Unglaubwürdiges und arrogantes Parlament
Seit Wochen reden wir über den Gripen, dessen Anschaffung ca. 3 Milliarden Franken kosten soll. Letztes Jahr vor den Wahlen im Oktober 2011 vom Parlament noch bewilligt, wird dieses Geschäft heute bekämpft, so als gehe es um die Existenz der Schweiz.
Gemäss unserer Bundesverfassung hat die Armee unsere Bevölkerung zu schützen und es sind ihr die Mittel zu diesem Auftrag anzuweisen.
Doch geht es hier wirklich um die Sache oder geht es darum, andere Forderungen und Begehrlichkeiten möglichst im Windschatten dieser armseligen Gripen-Diskussion am Volk vorbei zu winken?
Für die nächsten vier Jahre wurden folgende Summen mit sehr kurzen Erwähnungen budgetiert, d.h. gutgesprochen:
11 Milliarden für Entwicklungshilfe. Tunesien z.B. soll 2012 24 Millionen Franken erhalten. Dieses Geld wird vor allem an private Organisationen ausbezahlt. 66‘000 Franken pro Tag. Zusätzlich kommen die Millionen, die unser Volk für die Flüchtlinge aus dem „Arabischen Frühling“ zu bezahlen hat.
6 Milliarden für die SBB. Diese Gelder werden ausschliesslich verwendet, um die Linien Zürich – Bern, Basel – Bern, Genf – Bern sowie die Agglomeration rund um Zürich auszubauen. Bei Zürich hört die Schweiz auf und die Ostschweiz wird völlig vergessen.

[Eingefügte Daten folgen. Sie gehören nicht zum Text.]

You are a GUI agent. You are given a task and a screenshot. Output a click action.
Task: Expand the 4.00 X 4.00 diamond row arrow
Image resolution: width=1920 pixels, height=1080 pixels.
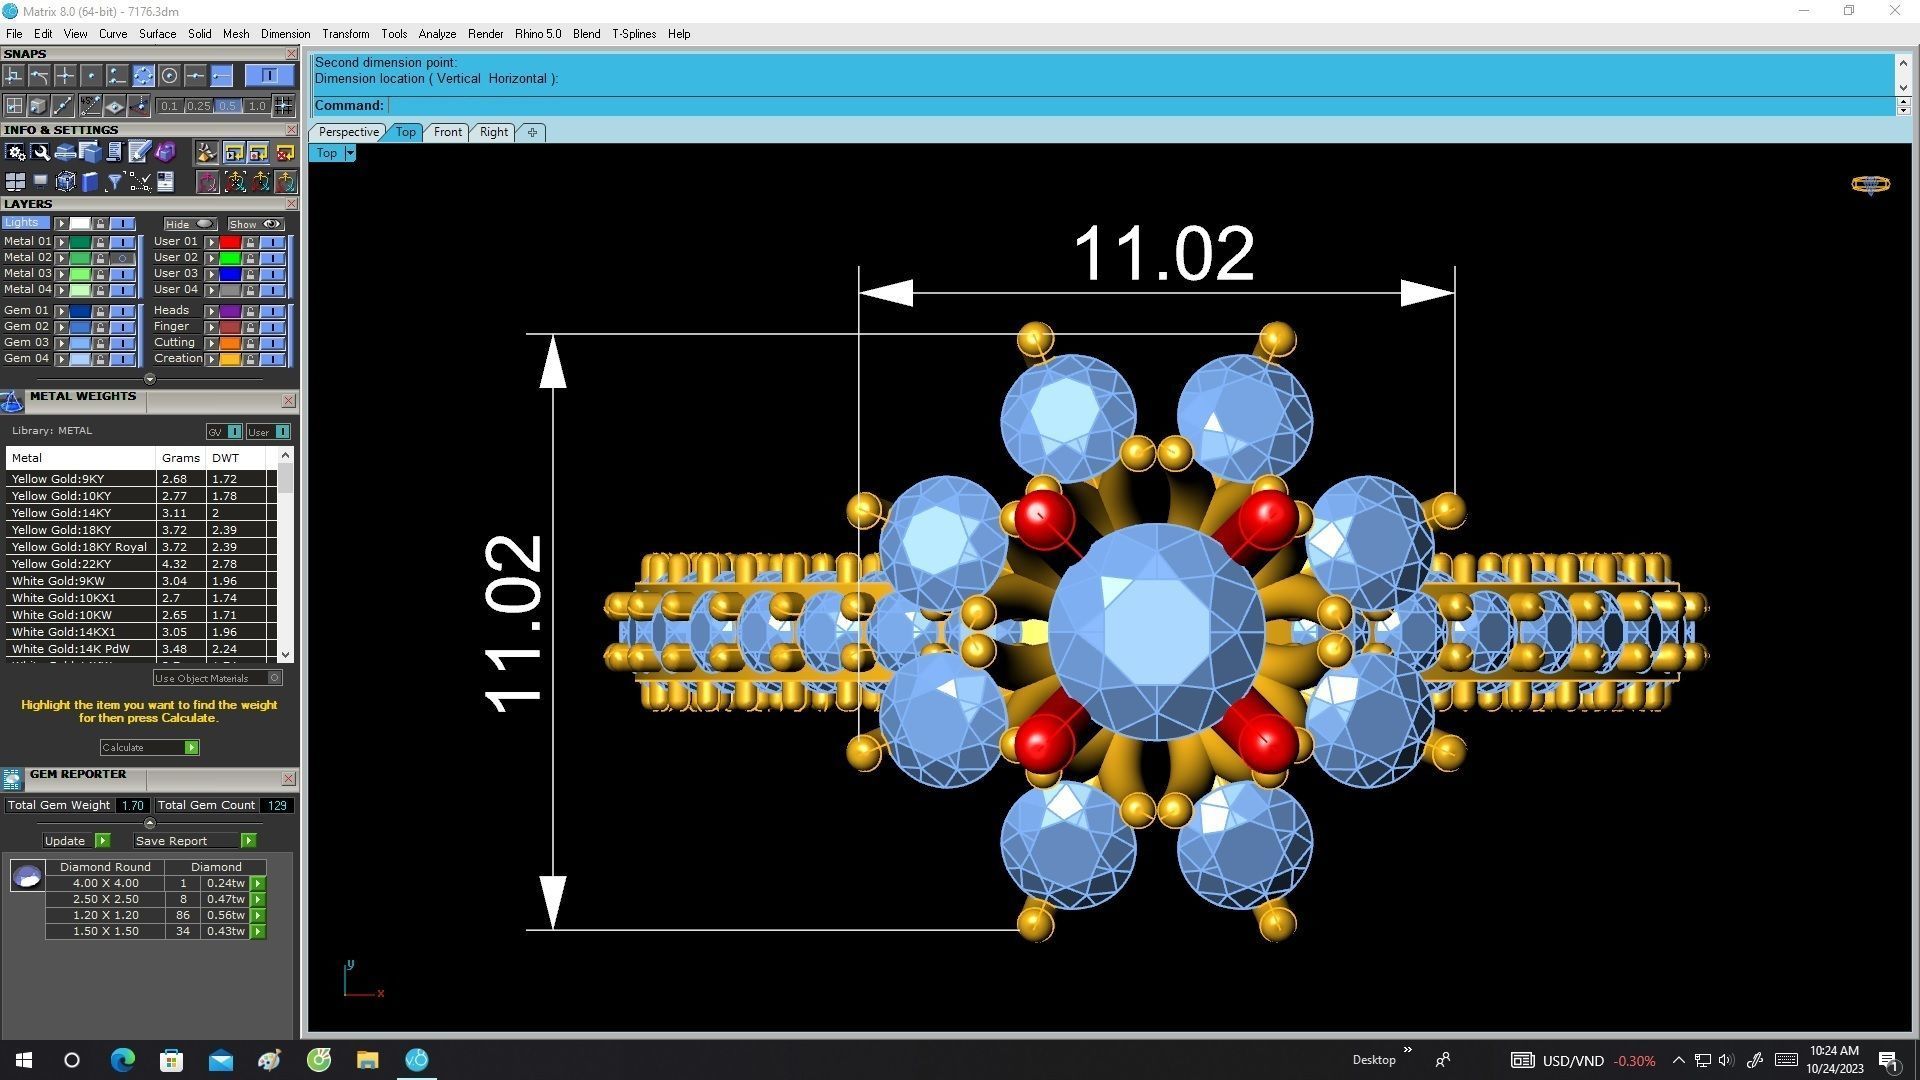[x=258, y=884]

26 Milliarden für Bildung, Forschung und Innovation. Ein grosser Nehmer ist die ETH und andere Universitäten. Das heisst, wir brauchen Milliarden um vor allem Forscher aus den EU-Ländern zu bezahlen. Man erklärt uns ja seit Jahren, dass in der Schweiz keine „gescheiten“ Menschen zur Verfügung stehen.
440‘000 Tausend Franken haben wir bezahlt, um Flüchtlingen, die kein Geld für die Reise in die Schweiz hatten, zu ermöglichen.
Eine verwitwete Rentnerin in der Schweiz, die ihr ganzes Leben auf einem Bauernhof gearbeitet hat, erhält eine monatliche Rente von 1‘420 Franken. Und stellen Sie sich vor, sie lebt. Tag für Tag, einsam in ihrem alten Haus.
Sie hat kein Handy, keine EC-Karte, kein Auto und auch kein Radio. Dafür muss sie 425 Franken SRG-Gebühren an den Staat abliefern und zahlt sogar noch 800 Franken Steuern.
All diese Dinge besitzen dafür unsere Gäste aus allen Ländern dieser Welt. Die Swisscom setzt Millionen um mit diesen Gäste-Gesprächen. Die Postfinance ebenfalls, da die meisten dieser zehntausenden Gäste ein Konto bei der Post eröffnet haben.
Nicht umsonst fürchten sich die jungen Leute um ihre Pensionen. Es werden eines Tages zu viele sein, die sich den Kuchen teilen müssen. Die Jugend muss sich jetzt wehren, denn schon bald könnte es zu spät sein.
Die Scheinheiligkeit vieler Politiker ist abstossend und beinahe eklig.
K. Hummler hatte einmal gesagt, nur ein Dummer bezahlt Steuern und er hatte Recht. Bei uns sitzen Steuer-Kommissäre aus Deutschland und Österreich und besitzen mehr Daten, als die Steuerbehörden in den Gemeinden zur Verfügung haben. Wollen wir das? Fragen Sie das Volk, wenn Sie den Mut dazu haben.
An einen Staat mit so viel Verlogenheit Steuern zu bezahlen, scheint nicht nur dumm, sondern fahrlässig. Denn mit diesen Steuergeldern werden „Entwicklungen“ finanziert, zu denen das Volk nie ja gesagt hat, aber eines Tages vielleicht dafür haften muss.